We looked into leg resistance bands early on in the design stage, and user
tests led us away from them. In reality, you can get plenty of resistance for
the lower body from gravity and the right exercises - we're working on some
different game dynamics to introduce things like squats and lunges.

------
klmadfejno
I think this is a tough concept. It looks kind of fun, but I don't think I'd
believe people will pay $200 up front and then $120/year to play this game. My
big concern is that you're not clear on where this falls between an exercise
service and a fun video game.

* Multiplayer boxing is fun, but it's not going to be that much different than wii boxing or whatever VR equivalents are out there now. It's definitely not a noteworthy exercise tool.

* peloton sells a lifestyle w/ live classes. You're selling a video game. I think it's misleading yourselves to think about this as a subscription product because I don't think you'll be able to do much in the way of interesting content over time. You're much closer to ring fit adventure. Your main competitors, if released right now would be Fitness Boxing on the Switch and BoxVR. I don't know these games, but they turned up on a quick google. Reading through some of the other comments of people who are optimistic about this concept, they don't seem to know about these titles either, which is probably cause for concern.

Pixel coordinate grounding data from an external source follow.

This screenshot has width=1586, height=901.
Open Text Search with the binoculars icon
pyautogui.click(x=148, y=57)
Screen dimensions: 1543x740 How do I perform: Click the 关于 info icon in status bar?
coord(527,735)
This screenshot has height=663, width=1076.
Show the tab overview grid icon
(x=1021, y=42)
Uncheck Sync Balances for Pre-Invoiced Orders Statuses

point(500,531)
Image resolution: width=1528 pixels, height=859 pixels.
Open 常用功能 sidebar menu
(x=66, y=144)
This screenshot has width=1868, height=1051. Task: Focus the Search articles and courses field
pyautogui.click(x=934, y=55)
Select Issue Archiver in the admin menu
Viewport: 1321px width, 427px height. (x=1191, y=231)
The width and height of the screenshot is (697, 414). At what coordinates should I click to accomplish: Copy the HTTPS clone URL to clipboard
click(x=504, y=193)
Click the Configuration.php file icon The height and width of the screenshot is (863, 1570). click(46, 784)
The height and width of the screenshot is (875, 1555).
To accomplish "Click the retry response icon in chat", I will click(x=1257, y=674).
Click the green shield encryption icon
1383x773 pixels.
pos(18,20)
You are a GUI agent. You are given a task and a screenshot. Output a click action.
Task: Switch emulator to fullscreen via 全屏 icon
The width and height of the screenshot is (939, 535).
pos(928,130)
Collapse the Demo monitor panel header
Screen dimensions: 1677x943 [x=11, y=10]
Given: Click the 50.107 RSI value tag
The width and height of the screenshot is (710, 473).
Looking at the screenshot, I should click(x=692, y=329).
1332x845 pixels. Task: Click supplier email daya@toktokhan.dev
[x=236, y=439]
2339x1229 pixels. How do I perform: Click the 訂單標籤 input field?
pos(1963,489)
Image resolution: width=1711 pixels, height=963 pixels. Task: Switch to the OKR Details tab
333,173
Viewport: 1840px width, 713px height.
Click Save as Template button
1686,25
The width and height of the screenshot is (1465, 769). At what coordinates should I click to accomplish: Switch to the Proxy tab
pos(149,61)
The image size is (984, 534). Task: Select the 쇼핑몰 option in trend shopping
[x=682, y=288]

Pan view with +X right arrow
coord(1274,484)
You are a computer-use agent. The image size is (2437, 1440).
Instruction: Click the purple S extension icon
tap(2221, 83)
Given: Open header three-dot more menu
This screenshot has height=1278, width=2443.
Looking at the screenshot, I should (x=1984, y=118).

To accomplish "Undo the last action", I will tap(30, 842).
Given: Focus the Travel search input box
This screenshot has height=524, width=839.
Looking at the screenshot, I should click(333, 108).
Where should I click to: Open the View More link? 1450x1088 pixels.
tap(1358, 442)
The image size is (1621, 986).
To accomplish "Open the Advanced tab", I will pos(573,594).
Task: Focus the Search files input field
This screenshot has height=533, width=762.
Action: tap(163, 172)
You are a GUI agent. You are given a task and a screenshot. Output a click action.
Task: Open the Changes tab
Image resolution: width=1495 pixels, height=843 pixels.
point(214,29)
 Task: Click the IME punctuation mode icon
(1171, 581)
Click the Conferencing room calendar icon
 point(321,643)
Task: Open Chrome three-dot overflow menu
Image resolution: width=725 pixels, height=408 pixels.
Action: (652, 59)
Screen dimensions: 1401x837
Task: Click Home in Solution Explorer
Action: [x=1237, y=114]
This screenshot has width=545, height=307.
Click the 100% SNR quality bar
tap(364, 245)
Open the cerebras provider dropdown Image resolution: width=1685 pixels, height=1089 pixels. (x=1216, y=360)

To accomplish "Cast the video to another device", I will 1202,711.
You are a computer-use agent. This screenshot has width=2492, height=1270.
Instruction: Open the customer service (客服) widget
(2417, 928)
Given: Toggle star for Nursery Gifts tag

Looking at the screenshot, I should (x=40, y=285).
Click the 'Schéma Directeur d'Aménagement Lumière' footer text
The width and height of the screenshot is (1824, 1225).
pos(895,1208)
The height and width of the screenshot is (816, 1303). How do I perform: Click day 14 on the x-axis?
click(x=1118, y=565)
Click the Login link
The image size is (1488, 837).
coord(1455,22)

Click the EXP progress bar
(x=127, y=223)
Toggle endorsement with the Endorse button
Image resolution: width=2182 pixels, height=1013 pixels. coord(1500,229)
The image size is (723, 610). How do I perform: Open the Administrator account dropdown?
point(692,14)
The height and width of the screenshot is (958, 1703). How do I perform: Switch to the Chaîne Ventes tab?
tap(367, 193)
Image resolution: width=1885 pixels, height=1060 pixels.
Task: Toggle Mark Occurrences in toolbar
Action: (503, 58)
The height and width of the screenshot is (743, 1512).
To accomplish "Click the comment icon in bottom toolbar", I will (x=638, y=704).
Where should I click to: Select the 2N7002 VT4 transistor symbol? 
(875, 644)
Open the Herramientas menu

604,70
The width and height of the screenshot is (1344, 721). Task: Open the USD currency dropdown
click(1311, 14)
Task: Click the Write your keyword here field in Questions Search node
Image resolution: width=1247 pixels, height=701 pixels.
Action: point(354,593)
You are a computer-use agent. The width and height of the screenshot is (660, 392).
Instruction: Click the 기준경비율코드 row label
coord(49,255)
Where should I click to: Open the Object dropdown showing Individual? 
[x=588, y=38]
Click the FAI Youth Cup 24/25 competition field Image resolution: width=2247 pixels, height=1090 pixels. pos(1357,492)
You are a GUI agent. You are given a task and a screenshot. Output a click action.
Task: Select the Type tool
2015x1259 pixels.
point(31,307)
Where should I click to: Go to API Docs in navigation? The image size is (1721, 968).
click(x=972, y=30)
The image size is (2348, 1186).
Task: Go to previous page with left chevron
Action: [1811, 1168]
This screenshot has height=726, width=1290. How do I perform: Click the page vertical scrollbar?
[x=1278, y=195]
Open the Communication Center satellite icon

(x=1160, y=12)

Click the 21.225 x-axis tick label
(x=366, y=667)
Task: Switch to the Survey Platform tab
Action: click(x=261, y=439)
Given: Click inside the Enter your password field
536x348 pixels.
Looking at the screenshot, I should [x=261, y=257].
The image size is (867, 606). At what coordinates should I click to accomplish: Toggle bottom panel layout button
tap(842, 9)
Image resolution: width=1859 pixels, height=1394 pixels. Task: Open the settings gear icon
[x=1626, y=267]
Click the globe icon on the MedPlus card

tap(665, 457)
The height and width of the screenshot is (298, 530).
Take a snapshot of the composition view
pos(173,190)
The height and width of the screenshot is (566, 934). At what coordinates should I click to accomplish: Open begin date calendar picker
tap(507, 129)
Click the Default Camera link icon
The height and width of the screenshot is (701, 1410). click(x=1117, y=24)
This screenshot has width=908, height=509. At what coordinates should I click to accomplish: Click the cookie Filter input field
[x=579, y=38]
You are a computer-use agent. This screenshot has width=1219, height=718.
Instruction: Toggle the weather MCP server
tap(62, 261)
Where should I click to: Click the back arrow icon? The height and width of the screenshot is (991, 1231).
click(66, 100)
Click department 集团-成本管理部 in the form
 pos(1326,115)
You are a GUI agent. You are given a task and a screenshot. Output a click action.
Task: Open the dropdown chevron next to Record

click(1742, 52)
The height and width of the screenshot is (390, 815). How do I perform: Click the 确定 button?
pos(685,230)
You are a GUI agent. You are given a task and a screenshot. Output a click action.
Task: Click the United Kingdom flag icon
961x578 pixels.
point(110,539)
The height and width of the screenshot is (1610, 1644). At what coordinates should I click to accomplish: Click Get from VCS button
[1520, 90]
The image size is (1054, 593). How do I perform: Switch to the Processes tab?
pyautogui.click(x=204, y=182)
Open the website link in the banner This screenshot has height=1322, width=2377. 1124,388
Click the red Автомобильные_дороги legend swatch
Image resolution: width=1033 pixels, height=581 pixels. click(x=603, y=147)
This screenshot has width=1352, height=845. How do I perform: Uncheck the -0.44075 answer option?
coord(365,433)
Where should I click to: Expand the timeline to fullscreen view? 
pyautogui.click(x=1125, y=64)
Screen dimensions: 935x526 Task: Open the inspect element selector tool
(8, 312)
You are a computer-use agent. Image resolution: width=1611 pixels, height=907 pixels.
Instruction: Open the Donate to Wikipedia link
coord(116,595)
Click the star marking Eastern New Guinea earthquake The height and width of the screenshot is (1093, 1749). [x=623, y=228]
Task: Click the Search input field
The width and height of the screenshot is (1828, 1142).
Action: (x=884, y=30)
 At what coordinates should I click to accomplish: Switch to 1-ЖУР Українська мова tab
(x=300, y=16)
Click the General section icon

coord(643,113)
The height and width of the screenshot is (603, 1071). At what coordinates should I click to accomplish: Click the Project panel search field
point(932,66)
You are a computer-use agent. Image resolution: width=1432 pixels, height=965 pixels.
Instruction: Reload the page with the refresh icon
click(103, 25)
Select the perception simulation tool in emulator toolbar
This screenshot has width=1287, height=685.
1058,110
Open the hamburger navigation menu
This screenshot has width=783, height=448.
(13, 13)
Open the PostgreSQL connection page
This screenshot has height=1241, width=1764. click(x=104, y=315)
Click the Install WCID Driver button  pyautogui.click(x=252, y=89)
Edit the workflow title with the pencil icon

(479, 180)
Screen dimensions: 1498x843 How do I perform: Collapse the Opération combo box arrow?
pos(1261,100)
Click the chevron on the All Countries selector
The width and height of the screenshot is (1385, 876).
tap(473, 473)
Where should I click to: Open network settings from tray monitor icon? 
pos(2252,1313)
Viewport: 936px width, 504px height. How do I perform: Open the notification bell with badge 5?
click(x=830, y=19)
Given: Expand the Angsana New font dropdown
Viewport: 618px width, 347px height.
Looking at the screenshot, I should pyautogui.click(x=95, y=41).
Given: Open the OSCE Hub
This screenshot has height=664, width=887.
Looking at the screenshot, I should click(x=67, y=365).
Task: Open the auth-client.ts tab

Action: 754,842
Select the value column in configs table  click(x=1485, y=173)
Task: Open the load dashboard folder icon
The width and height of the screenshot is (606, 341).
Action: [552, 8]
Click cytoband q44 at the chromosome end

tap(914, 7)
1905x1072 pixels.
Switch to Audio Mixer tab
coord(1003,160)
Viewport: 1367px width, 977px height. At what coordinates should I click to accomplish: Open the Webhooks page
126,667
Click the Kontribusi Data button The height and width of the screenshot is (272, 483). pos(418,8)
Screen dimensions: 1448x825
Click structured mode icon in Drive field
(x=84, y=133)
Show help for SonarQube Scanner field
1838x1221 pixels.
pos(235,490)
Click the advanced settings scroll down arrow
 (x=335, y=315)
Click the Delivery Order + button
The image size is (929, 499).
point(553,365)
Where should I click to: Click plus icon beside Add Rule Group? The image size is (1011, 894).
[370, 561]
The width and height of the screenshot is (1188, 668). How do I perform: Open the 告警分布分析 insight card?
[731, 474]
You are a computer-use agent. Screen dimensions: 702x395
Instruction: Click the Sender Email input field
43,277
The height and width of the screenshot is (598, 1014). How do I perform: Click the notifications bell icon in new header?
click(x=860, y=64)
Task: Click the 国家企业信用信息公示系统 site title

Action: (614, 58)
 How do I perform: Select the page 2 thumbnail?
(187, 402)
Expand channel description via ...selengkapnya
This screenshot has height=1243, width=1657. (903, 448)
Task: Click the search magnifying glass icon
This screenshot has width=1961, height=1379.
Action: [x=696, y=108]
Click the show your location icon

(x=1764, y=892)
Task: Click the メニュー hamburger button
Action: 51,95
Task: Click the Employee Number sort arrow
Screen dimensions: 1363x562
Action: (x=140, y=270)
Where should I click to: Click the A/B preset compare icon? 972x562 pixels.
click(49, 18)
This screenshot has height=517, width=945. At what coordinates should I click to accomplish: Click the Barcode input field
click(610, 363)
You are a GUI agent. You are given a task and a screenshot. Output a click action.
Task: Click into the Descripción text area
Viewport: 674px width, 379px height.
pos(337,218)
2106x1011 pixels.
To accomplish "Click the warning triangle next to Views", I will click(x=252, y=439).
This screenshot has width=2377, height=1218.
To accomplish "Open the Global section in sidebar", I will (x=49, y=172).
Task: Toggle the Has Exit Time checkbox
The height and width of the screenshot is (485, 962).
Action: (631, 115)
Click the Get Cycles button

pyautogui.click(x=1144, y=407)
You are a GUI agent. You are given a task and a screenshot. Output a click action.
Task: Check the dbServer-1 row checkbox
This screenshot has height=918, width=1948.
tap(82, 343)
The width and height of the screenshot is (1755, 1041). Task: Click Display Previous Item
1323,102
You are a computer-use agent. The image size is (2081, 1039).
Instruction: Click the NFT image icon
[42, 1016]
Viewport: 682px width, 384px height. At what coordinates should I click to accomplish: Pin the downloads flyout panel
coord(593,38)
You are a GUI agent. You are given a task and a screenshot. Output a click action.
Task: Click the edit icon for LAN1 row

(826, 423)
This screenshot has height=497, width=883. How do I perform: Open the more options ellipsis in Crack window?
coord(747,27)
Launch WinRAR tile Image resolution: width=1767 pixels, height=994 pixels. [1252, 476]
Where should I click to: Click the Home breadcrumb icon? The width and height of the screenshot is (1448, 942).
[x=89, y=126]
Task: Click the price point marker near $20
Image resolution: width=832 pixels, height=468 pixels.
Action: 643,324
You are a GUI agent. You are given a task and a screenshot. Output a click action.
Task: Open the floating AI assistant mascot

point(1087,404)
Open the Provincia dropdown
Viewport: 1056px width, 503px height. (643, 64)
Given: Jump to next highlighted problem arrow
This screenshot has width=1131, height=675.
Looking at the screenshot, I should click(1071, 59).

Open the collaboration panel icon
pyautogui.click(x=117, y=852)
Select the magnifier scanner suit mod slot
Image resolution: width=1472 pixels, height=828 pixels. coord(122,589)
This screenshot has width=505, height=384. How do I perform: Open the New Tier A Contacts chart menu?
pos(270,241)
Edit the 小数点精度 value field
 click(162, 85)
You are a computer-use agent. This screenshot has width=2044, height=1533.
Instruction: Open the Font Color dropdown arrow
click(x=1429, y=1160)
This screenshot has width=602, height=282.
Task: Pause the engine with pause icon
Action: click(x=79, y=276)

* Making it a fantasy story based game is fun... but now you're locking in your target market to people who like those kinds of things and decisively not doing an "exercise" or "hardcore" aesthetic. I'm concerned that's not a big overlap with people who want to pay for an exercise service. Ring Fit adventure is kind of close to this and it sold 4 million units, so its not a BAD decision, but its a stark contrast to all of the value props that something like peloton pushes

* you say gesture recognition. I think a lot of people are expecting hand tracking and will be disappointed. I'm concerned you added spells because there's just not enough variety on the punches.

* doesn't look like you have any people with game dev experience on the team.

* kickboxing is a fun stretch goal but realistically I see nothing but difficulty in implementing that.

* I think it will be difficult to make a boxing game that people want to play every day for a long time. You said hundreds of enemies in your video. I think that's highly unlikely to happen. That's a huge huge challenge for any game dev shop. Judging from the clips, I don't think you really know how the game works. That is, how the player chooses what actions to take, and what creates the difficulty. Off the top of my head, the ways you can make a boxing game are puzzles / patterns (punch out), rhythm, ring fit-just-do-reps-and-follow-prompts style, and then something dynamic like wii boxing. Which of those can you choose and make a game that is compelling enough to play every day? Wii boxing sounds enticing but its really quite difficult to make a substantial game out of this. BoxVR and Fitness Boxing are rhythm games from the look of it.